Monday, June 14, 2010

Tea Party in New York

Many think of the Tea Party as a fringe party that is much more active in the backwoods of American life. But as the New York Daily News reports today, one in four New Yorkers and 21% of those in the City claim to the support the party (http://www.nydailynews.com/ny_local/2010/06/14/2010-06-14_you_betcha_theres_a_bunch_of_em_here_news_finds_wide_streak_of_conservatives_in_.html). While these findings in themselves are interesting, I though it might be interesting to deconstruct a paper that could never be confused with the "liberal" media bias we hear so much about from the right:

Let's start with the lede paragraph:

"Much of America sees New York City as the epicenter of bleeding heart liberaldom, a tolerant, immigrant-friendly, tax-and-spend kind of place." Now does most of America think liberalism is dominated by "bleeding hearts" anymore? When did "tolerant" take on a negative connotation? I guess we will never get rid of the "tax and spend" label, even as that is the obvious thing one does with collected taxes, and taxes in the U.S. continue to be among the lowest in the world.

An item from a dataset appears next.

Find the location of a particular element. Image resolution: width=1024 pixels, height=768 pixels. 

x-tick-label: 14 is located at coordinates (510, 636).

In the next paragraph we get a description of the Tea Party, "the right-leaning, close-the-borders, anti-government movement of Sarah Palin and Glenn Beck." While New York City is the epicentre of liberalism in America, even as Giuliani and Bloomberg (two moderate Republicans) have ruled the city for over a decade, apparently the far right Tea Party now merely "leans" right? Give me a break! What is more fascinating is that any party led by characters like Palin and Beck could be taken seriously by anyone but the most fring of groups in the U.S.

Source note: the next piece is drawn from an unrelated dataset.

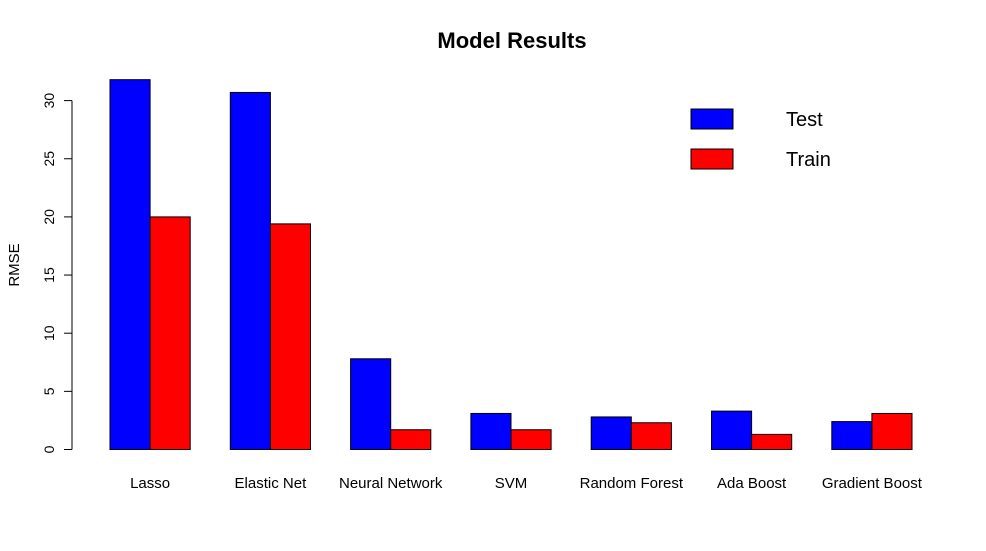 Image resolution: width=986 pixels, height=551 pixels. Describe the element at coordinates (632, 484) in the screenshot. I see `category-label: Random Forest` at that location.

The third paragraph continues "Here in this city of labor rights, gay pride and lefty havens, Tea Partyers lead double lives as foot soldiers in a quiet war to reverse the direction of America." One must again question what is so bad about labor rights and gay pride, but obviously to conservatives these two issues alone can send them into spasmodic diatribes on free markets and religion (the media never seems to concern themselves with the fact that the party arguing for liberty and freedom, seems to believe corporations are the only ones that really deserve it (and top teir tax payers) while gays, women or immigrants . . . not so much).

We then have a quote from perrenial losing candidate Rick Lazio, next slated for a GOP governor run: "Citizens and patriots! We have a government that overtaxes, overspends, overreaches and overregulates - and we want them out of our lives!" It is fascinating to me to hear this when it is undertaxation that helps create the deficits they decry, underreaching that has arguably caused many of the problems in America today and underregution that was clearly at the foundation of the financial crisis. The argument of the right centers on not only historical ignorance, but an inabilty to even look back a few months to the reality of where America stands today. It is a fascinatingly effective strategy that shows how effective empty rhetoric has become today -- though one shouldn't be too surprised given two elections for George W. Bush.

The article then does mention a slight hypocrisy in supporting anti-immigrant reforms in Arizona while hanging out at Mexican restaurant Tio Pepe's. It closes with this brilliant observation from Tea Party member Frank Santarpia, "We are the silent majority." Of course, 21 percent is not a majority and no one is going to confuse the Tea Party with the silent majority Nixon talked about 40 years ago -- those who had grown weary of the Civil Rights Movement, anti-war Protesters, counculturalists, feminists, etc. but were not out in the streets challenging them. Nixon turned out to be right, exemplified by the conservative revolution to come. Will the Tea Party lead us even further to the right, a mere two years after Obama's election? God, I hope not.